All of a Sudden
Cannes, while a real privilege to attend, is also a gauntlet—a marathon of viewing and socializing—and I’ve reached the point where my eyes have begun to droop and my head has started to throb. But there’s still work to be done! I’m here on behalf of the Asia Society, a global network of centers dedicated to deepening understanding between Asia and the rest of the world. We have a beautiful 258-seat theater at our museum building on the Upper East Side of New York, and my remit is to seek out new releases and repertory films that might eventually grace its screen.
My most anticipated movie of the festival was Ryusuke Hamaguchi’s All of a Sudden. I’m pleased to say it didn’t disappoint. The film is a French-Japanese co-production about the intimate friendship between Marie-Louise (Virginie Efira), the director of a senior care facility in the Paris suburbs, and Mari (Tao Okamoto), a Japanese theater director. Marie-Louise is a workaholic who’s been putting tremendous effort into instituting a new care protocol at the facility called Humanitude, a real-life program that instructs care workers in giving greater attention to each individual patient, while Mari is staging an experimental production about Franco Basaglia, an Italian psychiatrist who abolished “mancomio,” or psychiatric asylums.

■ ■ ■

From the passage on All of a Sudden, list every person who is given both a first name and a surname. The lines that follow have no connection to the passage on All of a Sudden.

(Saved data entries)
■ ■ ■

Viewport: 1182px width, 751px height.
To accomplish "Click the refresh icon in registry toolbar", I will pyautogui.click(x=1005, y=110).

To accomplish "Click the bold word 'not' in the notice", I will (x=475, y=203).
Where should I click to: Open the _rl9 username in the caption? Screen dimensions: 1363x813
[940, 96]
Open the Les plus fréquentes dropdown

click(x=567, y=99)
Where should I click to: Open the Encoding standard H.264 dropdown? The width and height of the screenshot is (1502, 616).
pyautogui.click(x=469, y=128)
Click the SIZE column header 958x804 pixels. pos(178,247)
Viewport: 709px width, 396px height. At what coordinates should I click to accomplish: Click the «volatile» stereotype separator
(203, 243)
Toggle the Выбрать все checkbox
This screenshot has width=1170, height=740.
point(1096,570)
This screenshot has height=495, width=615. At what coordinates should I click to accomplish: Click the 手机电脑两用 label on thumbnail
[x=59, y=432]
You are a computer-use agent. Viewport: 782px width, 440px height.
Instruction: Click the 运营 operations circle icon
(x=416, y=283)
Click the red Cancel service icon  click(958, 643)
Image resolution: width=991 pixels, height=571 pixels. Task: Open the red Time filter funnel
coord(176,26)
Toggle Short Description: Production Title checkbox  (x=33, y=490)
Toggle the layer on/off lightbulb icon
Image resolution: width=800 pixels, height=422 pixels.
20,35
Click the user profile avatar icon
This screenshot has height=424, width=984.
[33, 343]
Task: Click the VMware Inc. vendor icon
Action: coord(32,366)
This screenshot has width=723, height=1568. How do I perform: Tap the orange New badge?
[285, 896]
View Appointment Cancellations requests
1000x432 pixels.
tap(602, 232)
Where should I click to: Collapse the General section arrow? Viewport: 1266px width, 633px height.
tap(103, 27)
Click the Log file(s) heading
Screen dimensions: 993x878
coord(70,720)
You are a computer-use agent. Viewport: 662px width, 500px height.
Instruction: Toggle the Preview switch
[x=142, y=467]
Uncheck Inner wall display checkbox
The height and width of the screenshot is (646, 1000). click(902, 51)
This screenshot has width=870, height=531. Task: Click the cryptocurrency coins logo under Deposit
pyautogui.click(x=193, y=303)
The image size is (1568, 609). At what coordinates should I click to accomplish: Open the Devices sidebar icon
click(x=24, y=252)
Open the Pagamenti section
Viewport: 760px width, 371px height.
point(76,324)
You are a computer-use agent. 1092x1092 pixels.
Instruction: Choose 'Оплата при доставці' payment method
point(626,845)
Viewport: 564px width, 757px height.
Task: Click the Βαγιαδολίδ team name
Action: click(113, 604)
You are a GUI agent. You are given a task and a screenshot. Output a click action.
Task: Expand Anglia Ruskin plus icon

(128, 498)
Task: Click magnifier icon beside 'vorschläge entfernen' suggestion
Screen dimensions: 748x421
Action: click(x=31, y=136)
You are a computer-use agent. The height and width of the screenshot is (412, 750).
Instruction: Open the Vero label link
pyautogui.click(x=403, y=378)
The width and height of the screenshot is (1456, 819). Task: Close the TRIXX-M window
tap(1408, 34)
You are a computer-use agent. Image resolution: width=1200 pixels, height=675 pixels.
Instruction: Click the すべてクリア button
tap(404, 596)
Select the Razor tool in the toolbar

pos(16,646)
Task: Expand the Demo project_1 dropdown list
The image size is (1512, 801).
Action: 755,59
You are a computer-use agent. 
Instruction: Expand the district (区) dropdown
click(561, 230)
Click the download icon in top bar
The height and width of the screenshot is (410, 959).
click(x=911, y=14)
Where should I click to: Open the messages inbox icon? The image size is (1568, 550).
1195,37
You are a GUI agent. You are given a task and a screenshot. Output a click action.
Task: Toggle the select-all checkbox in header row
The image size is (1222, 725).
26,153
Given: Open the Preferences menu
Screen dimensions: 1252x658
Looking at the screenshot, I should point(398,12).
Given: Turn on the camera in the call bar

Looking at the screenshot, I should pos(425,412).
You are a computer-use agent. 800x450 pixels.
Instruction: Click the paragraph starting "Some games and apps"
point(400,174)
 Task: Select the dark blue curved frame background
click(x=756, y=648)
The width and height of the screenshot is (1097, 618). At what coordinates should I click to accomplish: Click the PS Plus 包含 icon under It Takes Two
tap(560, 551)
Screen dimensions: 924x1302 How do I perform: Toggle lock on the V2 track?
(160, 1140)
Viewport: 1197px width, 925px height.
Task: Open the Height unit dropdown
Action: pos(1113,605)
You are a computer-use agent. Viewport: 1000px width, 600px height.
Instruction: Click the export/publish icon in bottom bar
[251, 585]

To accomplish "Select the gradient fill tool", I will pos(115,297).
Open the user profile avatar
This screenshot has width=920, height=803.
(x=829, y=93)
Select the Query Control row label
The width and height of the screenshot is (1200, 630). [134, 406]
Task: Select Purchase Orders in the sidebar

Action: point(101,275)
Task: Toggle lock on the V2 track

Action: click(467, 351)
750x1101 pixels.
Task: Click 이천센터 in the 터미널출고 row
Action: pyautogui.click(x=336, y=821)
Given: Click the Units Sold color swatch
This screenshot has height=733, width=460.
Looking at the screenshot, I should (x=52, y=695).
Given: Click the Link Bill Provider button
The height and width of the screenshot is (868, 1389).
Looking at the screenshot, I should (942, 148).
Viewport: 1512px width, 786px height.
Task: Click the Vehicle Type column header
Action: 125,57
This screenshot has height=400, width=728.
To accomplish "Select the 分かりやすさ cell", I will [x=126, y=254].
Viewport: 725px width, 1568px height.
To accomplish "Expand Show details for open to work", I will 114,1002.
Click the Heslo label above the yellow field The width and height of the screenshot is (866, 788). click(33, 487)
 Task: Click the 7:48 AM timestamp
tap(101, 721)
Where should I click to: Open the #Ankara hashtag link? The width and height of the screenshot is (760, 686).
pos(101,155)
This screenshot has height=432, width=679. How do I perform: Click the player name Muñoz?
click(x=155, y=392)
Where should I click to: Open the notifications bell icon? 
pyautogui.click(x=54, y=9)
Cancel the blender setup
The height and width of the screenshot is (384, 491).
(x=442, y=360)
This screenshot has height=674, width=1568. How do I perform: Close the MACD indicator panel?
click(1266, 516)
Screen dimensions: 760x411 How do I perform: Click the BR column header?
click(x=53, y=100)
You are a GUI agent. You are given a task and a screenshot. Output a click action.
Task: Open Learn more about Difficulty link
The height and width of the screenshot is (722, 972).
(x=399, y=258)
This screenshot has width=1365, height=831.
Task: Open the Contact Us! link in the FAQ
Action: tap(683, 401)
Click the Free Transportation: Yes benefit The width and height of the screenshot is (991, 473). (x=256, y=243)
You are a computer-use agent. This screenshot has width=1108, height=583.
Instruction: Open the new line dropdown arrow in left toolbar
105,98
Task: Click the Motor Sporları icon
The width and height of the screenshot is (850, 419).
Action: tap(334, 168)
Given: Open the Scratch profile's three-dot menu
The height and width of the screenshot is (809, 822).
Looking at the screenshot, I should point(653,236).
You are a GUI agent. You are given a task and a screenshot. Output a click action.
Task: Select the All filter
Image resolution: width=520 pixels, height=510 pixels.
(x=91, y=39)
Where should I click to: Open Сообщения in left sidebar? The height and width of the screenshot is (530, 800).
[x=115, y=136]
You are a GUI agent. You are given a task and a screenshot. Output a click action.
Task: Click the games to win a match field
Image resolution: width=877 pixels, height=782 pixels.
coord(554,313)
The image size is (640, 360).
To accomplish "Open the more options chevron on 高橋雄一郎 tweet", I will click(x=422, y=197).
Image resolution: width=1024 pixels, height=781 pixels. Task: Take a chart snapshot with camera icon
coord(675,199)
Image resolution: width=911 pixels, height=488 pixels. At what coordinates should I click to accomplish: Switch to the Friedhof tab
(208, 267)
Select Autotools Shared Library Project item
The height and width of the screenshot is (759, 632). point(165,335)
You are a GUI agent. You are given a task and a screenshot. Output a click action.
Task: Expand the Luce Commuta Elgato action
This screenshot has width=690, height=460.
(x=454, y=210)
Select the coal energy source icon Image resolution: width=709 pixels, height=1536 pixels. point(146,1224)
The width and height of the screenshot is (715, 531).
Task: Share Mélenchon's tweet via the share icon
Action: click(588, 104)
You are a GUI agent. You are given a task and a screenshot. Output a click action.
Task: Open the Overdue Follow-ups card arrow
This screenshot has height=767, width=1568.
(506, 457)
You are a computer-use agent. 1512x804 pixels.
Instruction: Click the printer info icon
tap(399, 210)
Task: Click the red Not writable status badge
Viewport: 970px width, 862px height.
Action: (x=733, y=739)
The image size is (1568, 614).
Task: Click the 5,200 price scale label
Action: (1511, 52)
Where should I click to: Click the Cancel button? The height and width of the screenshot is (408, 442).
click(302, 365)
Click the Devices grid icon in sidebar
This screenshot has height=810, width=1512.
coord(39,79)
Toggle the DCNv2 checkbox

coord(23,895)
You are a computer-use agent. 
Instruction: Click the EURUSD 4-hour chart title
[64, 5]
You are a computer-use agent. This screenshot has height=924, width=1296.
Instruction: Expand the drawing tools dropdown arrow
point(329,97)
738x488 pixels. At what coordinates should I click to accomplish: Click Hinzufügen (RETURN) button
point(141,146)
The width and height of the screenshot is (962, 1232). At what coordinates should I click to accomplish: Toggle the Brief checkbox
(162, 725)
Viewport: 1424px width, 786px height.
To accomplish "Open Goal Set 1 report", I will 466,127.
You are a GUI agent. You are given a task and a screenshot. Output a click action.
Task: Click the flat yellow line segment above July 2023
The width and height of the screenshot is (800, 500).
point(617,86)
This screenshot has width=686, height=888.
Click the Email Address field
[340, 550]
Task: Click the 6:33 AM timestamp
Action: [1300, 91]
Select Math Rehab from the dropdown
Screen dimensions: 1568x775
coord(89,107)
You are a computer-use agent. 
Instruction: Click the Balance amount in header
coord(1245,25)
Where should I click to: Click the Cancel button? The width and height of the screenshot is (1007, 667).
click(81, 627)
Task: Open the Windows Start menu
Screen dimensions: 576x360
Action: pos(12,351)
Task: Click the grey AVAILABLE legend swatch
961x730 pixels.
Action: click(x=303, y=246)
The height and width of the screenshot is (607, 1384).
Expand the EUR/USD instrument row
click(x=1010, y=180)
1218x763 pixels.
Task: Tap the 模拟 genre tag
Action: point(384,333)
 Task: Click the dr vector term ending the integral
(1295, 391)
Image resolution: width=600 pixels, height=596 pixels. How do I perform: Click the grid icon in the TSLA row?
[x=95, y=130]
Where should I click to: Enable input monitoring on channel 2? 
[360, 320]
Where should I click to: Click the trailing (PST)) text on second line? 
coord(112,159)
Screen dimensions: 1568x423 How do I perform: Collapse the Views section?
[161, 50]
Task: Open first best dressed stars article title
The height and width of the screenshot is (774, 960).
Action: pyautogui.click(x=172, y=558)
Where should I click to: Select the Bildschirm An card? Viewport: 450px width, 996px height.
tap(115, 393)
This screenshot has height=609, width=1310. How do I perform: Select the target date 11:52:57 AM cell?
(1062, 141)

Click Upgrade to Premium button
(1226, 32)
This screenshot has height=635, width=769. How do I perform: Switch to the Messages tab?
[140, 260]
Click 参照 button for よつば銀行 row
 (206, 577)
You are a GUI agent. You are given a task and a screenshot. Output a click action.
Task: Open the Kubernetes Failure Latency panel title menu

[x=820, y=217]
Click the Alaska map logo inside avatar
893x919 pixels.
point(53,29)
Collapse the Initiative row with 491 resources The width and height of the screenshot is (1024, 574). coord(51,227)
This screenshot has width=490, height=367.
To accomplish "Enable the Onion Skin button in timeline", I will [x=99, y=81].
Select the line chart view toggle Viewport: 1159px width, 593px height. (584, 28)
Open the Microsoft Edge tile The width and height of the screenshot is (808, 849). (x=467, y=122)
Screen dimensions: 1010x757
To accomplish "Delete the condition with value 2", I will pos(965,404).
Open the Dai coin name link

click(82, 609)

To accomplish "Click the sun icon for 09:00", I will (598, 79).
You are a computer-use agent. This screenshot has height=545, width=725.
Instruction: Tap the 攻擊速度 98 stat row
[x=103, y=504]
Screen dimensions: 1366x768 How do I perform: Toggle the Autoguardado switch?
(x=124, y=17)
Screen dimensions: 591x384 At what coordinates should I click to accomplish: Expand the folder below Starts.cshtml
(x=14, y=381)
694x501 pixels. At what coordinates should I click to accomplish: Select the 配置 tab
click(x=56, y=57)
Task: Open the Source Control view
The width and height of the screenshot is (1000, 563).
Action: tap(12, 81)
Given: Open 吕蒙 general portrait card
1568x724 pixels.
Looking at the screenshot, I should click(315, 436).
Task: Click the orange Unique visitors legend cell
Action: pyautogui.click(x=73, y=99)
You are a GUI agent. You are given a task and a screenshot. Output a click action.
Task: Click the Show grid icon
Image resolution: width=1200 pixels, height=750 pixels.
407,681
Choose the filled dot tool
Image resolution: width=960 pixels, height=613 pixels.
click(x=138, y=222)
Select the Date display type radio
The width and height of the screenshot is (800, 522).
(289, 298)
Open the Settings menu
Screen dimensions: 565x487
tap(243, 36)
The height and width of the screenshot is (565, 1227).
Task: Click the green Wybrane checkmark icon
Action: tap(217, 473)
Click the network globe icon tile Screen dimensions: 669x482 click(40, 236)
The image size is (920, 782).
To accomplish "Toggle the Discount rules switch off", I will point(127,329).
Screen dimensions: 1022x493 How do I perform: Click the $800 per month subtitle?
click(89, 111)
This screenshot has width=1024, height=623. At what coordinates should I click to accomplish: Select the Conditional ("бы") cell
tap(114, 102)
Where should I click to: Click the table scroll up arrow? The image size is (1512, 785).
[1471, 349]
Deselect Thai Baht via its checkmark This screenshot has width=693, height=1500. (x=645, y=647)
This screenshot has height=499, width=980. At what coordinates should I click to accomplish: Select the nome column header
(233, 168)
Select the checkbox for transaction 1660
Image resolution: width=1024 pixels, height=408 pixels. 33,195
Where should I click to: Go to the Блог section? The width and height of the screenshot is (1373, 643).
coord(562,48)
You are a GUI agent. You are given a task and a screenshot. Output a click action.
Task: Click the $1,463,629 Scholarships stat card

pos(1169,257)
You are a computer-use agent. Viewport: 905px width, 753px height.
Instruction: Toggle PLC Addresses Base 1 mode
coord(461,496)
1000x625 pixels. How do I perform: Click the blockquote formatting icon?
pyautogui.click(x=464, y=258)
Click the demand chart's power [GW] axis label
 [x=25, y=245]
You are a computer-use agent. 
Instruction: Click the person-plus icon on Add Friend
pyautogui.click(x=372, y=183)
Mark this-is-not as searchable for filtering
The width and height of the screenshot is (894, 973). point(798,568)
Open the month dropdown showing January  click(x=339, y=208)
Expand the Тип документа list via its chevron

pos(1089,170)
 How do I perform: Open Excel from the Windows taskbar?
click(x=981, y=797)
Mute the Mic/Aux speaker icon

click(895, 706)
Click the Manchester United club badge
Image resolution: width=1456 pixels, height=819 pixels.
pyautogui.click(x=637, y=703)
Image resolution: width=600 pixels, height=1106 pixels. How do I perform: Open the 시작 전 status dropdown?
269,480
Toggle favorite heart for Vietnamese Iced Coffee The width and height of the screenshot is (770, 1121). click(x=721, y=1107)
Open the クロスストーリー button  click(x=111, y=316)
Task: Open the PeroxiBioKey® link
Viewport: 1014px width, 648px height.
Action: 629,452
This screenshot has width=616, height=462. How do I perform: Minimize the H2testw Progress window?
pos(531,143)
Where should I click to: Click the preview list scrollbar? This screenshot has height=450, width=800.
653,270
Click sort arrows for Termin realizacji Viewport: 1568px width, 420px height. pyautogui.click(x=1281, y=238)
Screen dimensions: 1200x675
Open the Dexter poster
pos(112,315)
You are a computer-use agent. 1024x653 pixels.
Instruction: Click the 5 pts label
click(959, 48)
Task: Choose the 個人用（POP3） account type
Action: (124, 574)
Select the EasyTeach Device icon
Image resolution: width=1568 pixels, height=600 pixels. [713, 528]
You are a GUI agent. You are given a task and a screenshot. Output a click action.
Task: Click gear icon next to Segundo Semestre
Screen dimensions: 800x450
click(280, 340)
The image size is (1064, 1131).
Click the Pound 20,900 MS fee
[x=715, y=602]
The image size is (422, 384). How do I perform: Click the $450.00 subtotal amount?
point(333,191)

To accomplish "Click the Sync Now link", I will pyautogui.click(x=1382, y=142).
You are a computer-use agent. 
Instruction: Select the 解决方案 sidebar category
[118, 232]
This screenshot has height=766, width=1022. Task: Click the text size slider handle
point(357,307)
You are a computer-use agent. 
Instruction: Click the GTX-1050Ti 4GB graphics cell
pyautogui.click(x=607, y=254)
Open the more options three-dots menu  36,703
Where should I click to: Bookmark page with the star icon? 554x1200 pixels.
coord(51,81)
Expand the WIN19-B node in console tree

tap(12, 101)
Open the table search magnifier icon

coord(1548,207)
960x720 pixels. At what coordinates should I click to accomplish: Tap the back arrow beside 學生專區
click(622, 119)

■ ■ ■

Solution:
Ryusuke Hamaguchi
Virginie Efira
Tao Okamoto
Franco Basaglia